[Opening Dataset content section]

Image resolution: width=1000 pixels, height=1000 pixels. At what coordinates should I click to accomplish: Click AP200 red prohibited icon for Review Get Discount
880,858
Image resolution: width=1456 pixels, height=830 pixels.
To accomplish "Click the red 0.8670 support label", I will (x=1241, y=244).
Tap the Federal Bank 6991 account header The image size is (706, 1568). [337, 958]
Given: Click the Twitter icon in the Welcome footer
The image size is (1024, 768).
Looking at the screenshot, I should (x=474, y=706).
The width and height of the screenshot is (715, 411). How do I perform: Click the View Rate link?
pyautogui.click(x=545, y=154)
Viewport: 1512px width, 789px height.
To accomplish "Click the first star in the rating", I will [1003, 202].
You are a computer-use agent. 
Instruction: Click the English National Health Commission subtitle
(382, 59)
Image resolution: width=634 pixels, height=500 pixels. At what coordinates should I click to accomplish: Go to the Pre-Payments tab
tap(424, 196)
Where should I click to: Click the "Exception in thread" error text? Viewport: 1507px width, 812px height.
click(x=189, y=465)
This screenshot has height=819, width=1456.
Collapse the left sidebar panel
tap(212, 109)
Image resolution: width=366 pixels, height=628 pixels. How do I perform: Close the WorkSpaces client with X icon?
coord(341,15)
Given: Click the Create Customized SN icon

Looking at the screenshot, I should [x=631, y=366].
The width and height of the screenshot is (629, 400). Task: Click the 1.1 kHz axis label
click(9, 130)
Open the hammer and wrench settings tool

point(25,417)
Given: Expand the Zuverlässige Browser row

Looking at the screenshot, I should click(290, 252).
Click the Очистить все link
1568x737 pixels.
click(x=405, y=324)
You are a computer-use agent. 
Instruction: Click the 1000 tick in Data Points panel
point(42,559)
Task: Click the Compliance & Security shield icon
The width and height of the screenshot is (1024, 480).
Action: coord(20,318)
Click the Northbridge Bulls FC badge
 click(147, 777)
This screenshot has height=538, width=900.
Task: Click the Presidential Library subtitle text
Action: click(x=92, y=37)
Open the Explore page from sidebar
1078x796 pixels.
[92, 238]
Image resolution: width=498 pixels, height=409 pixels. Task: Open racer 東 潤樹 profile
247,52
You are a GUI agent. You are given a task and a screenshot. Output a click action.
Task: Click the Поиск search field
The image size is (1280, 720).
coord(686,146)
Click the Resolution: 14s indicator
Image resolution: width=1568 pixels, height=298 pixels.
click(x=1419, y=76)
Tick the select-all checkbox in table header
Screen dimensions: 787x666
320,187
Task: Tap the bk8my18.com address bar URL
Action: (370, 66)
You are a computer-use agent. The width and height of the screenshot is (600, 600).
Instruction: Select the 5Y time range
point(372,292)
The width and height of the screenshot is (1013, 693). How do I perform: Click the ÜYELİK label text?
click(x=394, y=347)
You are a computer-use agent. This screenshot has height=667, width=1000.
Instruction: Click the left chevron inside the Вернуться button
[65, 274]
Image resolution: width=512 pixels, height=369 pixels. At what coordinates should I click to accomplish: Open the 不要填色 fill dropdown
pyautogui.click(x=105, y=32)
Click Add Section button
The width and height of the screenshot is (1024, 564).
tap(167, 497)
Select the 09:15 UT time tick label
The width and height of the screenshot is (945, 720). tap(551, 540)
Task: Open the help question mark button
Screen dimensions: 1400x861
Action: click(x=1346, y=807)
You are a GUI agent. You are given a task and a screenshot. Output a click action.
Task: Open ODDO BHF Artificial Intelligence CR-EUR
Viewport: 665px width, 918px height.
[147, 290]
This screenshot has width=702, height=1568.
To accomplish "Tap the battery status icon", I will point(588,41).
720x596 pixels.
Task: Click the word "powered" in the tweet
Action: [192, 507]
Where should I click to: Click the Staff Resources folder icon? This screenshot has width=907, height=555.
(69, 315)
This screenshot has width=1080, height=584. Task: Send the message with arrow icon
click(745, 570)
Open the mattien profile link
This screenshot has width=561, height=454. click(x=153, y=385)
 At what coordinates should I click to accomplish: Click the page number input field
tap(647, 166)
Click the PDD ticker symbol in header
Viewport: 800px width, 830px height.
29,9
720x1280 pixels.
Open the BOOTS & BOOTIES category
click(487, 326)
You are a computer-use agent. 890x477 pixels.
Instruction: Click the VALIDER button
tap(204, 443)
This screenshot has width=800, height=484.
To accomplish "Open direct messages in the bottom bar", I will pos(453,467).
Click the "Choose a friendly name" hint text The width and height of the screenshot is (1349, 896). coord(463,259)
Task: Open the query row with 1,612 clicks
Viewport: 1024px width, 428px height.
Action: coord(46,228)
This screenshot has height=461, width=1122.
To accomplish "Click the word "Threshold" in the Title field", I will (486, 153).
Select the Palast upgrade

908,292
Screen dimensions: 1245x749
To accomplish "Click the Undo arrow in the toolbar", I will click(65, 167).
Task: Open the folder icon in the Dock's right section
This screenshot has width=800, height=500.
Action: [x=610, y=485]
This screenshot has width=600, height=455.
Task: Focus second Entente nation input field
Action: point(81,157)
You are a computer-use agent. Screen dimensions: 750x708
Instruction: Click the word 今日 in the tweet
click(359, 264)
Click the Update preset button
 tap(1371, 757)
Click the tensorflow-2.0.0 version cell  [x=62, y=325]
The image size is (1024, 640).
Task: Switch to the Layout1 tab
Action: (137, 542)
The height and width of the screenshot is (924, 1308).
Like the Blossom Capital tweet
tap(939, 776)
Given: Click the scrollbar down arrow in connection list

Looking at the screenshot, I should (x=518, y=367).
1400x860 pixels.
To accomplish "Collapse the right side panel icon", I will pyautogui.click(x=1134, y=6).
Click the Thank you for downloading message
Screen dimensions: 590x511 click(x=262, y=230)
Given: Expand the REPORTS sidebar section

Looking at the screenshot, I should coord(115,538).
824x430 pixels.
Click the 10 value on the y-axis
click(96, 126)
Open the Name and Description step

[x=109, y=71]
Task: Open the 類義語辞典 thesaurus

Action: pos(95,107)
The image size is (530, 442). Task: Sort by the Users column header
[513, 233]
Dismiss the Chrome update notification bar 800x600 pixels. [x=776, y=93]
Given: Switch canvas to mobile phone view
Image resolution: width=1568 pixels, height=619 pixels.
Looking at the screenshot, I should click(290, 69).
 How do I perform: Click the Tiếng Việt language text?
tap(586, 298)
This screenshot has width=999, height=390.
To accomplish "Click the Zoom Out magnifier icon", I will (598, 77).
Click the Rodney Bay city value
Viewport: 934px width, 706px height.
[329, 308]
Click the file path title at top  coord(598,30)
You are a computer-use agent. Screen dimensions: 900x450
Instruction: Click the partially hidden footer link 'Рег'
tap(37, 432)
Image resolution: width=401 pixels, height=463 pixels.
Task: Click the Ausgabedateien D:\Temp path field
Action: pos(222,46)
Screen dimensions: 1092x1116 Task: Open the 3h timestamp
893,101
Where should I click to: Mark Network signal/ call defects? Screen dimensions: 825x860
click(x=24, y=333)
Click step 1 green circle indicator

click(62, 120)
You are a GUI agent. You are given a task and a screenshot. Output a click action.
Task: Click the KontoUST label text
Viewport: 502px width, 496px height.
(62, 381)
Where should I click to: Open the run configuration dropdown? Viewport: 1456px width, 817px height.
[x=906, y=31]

[Closing Dataset content section]

→ **Task brief**
Your answer should consist only of the lines above between the line holding "You are a computer-use agent. This" and the line holding "Click Add Section button", inclusive, each transcribed exactly.

→ **Written response**
You are a computer-use agent. This screenshot has height=667, width=1000.
Instruction: Click the left chevron inside the Вернуться button
[65, 274]
Image resolution: width=512 pixels, height=369 pixels. At what coordinates should I click to accomplish: Open the 不要填色 fill dropdown
pyautogui.click(x=105, y=32)
Click Add Section button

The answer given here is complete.